トレーニング前、トレーニング中、トレーニング後のドリンク: 知っておくべきこと
インターネット上のフィットネスインフルエンサーやサプリメントブランドの台頭により、ワークアウトドリンクの人気がかなり高まっています。定期的にトレーニングをしている人なら、ジムにシェイカーを持ち込んでいる人に気づいたことがあるかもしれません。ワークアウト前にシェイカーを飲んでいる人は、プレワークアウトドリンクを摂取していることになり、アドレナリン受容体を活性化して激しいワークアウトを実現します。
一方、ワークアウトの途中でドリンクを飲んでいる人は、ワークアウト中に発生した微小な肉離れからの回復を助け、最後までサポートしてくれるワークアウト内サプリメントを摂取していることになります。
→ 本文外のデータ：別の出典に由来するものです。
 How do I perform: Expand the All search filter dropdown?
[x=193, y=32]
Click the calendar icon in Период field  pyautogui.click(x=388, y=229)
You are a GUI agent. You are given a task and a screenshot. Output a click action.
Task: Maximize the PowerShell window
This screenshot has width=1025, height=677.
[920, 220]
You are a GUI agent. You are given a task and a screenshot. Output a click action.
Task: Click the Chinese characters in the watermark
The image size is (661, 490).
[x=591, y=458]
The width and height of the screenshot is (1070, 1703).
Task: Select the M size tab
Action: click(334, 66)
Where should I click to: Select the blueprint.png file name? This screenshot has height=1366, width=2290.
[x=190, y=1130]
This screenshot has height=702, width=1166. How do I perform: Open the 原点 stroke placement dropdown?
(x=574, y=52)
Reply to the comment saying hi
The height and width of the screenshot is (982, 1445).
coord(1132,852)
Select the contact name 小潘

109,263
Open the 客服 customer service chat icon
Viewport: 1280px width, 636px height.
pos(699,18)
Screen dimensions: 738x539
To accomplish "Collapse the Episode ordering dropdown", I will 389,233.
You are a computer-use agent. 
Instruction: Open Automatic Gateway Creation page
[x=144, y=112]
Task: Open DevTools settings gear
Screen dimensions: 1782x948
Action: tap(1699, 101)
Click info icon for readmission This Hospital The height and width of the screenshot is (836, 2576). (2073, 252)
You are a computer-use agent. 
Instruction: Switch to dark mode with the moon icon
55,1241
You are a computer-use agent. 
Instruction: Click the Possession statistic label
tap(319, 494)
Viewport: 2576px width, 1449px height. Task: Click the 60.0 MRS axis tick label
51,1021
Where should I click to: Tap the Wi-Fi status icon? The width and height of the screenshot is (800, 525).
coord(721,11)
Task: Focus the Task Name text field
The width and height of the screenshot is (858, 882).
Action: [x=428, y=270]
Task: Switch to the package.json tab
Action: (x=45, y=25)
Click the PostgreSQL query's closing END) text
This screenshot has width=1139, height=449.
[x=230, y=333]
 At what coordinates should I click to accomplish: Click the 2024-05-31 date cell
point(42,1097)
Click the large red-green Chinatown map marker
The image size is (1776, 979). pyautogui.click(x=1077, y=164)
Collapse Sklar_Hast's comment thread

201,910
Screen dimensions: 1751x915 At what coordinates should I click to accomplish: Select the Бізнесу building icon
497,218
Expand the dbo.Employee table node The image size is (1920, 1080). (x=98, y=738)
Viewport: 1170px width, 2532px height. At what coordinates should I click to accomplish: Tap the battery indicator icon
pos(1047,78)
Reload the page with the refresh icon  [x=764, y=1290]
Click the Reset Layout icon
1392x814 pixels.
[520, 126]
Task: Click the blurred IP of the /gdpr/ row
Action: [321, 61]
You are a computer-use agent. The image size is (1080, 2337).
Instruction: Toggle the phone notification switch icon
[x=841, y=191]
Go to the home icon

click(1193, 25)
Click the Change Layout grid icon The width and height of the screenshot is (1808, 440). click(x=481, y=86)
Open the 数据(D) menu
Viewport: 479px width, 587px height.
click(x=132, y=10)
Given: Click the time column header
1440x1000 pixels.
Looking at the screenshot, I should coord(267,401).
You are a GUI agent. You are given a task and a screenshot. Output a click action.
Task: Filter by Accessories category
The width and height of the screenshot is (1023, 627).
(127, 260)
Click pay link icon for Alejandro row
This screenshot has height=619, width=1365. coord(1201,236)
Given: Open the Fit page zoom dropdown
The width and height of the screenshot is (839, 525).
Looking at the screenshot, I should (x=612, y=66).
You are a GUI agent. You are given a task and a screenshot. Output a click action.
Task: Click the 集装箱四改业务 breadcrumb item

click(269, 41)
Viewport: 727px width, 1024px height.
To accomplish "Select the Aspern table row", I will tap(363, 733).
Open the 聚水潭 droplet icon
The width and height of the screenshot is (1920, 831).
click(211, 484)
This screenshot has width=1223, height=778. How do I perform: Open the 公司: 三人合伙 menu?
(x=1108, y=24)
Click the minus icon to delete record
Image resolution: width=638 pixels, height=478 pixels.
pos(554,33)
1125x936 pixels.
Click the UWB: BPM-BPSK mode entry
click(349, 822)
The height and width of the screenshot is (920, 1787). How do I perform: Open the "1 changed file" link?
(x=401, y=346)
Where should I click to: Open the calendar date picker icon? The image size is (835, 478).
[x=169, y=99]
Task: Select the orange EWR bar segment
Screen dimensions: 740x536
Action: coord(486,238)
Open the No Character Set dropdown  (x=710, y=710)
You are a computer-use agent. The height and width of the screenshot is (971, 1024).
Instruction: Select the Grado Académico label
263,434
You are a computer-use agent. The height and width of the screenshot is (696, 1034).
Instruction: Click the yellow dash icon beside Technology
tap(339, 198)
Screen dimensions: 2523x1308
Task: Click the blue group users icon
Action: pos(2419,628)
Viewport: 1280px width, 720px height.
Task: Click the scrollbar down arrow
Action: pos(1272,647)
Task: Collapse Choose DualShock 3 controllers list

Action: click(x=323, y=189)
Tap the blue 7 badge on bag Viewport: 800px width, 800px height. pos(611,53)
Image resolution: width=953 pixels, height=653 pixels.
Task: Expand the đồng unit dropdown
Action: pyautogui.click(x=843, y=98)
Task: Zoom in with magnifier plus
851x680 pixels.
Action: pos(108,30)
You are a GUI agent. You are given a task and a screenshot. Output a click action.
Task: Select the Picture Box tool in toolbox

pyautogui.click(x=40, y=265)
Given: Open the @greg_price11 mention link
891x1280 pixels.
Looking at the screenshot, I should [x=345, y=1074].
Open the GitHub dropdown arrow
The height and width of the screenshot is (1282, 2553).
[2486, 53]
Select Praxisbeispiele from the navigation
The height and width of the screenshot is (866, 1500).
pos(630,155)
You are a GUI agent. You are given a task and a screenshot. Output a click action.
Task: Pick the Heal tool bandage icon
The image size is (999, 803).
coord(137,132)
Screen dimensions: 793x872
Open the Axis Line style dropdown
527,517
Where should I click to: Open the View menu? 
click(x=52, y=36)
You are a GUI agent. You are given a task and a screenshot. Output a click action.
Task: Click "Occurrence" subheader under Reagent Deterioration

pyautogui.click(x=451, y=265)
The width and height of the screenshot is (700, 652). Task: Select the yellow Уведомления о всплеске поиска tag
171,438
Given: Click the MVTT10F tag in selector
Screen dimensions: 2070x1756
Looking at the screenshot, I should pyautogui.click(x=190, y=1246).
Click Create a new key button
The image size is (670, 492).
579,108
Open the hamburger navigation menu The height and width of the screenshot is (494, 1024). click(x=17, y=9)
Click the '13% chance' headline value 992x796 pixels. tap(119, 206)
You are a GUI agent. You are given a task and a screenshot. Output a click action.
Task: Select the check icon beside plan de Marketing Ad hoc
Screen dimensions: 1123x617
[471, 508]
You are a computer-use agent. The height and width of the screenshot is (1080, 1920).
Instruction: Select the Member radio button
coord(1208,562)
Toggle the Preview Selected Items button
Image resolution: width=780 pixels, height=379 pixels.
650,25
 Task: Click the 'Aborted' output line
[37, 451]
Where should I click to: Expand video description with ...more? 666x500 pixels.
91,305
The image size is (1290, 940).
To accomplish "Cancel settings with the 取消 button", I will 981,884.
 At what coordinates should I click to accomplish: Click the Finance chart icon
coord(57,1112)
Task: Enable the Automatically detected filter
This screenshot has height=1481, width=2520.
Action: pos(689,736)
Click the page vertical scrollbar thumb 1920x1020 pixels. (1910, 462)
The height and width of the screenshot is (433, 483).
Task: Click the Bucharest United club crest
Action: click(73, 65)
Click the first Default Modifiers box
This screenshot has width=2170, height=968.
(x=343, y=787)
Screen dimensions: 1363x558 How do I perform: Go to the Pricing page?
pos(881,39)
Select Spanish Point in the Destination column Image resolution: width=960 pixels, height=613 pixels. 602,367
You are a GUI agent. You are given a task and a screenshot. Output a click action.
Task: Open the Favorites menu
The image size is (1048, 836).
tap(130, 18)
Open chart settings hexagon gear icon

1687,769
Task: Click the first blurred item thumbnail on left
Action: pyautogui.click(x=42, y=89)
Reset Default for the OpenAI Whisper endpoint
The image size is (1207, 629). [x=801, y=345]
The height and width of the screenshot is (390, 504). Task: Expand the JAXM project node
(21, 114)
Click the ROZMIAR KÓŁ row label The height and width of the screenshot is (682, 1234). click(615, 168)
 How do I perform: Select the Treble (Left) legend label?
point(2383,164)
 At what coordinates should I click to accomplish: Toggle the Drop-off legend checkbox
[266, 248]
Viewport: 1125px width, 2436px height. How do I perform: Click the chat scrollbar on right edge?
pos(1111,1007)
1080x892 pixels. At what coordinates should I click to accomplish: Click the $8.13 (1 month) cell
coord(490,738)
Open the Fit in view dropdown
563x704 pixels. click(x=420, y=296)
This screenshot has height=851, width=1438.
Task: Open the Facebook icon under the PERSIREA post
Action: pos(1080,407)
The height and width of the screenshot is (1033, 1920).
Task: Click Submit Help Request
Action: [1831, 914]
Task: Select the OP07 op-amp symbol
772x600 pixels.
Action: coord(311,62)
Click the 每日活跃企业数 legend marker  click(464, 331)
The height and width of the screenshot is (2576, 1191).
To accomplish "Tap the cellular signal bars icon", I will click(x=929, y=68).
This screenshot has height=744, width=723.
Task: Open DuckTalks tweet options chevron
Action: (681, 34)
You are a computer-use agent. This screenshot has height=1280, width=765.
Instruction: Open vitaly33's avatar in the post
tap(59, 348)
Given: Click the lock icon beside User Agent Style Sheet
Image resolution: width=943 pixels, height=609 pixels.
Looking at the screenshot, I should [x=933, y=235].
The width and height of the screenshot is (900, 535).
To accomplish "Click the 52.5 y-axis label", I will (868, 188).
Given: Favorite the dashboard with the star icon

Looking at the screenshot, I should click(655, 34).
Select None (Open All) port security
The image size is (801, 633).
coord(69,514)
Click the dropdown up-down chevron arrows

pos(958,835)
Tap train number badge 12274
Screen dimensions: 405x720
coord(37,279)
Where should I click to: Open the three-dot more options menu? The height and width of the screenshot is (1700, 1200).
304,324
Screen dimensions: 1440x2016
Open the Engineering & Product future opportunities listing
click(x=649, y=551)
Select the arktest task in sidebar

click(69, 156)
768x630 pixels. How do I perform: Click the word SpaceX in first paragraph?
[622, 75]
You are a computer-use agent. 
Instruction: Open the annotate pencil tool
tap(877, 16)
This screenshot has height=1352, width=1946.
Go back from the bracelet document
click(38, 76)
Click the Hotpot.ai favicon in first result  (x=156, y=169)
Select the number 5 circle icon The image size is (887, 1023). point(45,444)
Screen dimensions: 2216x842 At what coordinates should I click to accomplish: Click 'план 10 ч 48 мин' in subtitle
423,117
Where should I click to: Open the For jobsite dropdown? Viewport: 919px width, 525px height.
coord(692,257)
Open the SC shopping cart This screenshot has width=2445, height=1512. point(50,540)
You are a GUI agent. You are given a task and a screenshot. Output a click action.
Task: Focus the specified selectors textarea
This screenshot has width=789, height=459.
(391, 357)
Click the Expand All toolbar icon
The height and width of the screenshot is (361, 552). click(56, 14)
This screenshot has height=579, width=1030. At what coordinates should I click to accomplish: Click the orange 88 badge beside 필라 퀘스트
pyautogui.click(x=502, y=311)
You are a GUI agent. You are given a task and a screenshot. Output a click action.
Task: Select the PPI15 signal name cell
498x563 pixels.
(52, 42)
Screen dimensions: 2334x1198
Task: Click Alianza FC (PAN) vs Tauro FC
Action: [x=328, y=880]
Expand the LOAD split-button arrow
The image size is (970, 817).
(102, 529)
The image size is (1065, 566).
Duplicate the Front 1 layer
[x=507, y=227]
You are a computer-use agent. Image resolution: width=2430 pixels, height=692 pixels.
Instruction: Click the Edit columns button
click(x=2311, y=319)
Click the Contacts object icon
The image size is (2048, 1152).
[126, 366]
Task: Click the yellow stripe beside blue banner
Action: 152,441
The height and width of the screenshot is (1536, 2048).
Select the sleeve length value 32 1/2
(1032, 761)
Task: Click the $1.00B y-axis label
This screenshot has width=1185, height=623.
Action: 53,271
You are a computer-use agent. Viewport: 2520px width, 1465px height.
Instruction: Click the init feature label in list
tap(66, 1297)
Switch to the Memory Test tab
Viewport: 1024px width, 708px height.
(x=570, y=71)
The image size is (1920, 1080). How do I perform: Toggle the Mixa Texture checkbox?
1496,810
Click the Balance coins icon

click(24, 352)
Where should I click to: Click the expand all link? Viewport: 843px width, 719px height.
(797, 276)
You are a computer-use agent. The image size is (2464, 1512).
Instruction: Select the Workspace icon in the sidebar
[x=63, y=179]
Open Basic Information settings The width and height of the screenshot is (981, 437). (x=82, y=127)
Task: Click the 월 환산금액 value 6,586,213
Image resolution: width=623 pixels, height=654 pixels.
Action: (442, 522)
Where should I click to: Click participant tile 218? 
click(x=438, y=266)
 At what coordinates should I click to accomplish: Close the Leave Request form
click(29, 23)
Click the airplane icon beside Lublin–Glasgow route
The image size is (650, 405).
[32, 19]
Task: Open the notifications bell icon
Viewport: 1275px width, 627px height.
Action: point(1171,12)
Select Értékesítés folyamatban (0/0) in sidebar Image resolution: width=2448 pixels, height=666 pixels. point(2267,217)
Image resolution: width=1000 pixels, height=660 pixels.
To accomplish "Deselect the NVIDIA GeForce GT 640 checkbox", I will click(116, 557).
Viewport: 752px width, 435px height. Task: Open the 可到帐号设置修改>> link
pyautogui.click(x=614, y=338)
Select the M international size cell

一方、ポストワークアウトドリンクは、トレーニングが終了した後に摂取されます。一般的に、人々はトレーニング後にホエイプロテインを摂取するため、シェイカーを振ってから飲んでいる人を見ると、彼らは毎日のプロテイン摂取量を満たす最も便利な方法を選択していることになります。
トレーニング前のドリンク
プレワークアウトドリンクは、運動パフォーマンス、エネルギーレベル、集中力、持久力を高めることを目的として、ワークアウト前に摂取するように設計された粉末状の栄養補助食品です。通常、これらのドリンクにはカフェイン、ベータアラニン、クレアチン、BCAA、ビタミンなどの成分が含まれており、さまざまな利点があります。
一般的な成分であるカフェインは、一時的にエネルギーを高め、注意力を高めます。ベータアラニンとクレアチンは、筋肉の疲労を遅らせ、短時間の激しい活動をサポートします。BCAA は筋肉の分解を軽減する可能性があり、シトルリンやアルギニンなどの成分は筋肉への血流を改善する可能性があります。
チロシンやアダプトゲンなどの他の添加物は、認知機能とストレス適応を強化することを目的としています。ただし、慎重な使用をお勧めします。推奨用量を厳守することは、神経過敏や心拍数の増加などの副作用を避けるために非常に重要です。カフェインなどの刺激物に対する感受性は個人によって異なるため、段階的なアプローチが必要です。プレワークアウトドリンクは、運動の 15 ~ 30 分前に摂取するのが最適であり、適切な水分補給の代わりとなるものではありません。
トレーニング中のドリンク
これらのドリンクは、エネルギー、水分補給、全体的なパフォーマンスの維持を目的として、ワークアウト セッション中に摂取することを目的として配合されたサプリメントです。通常、粉末の形で入手できるこれらのドリンクには、持久力、筋肉機能、運動中の水分補給をサポートするように調整された特定の成分が含まれています。
トレーニング中のドリンクによく含まれる主な成分には、電解質、分岐鎖アミノ酸 ( BCAA )、炭水化物、水分補給を高める化合物などがあります。電解質は、適切な体液バランスを維持し、長時間の身体活動中に重要な脱水症状の予防に役立ちます。BCAA、特にロイシン、イソロイシン、バリンは、筋肉の分解と疲労を軽減し、パフォーマンスの持続を助けるために含まれています。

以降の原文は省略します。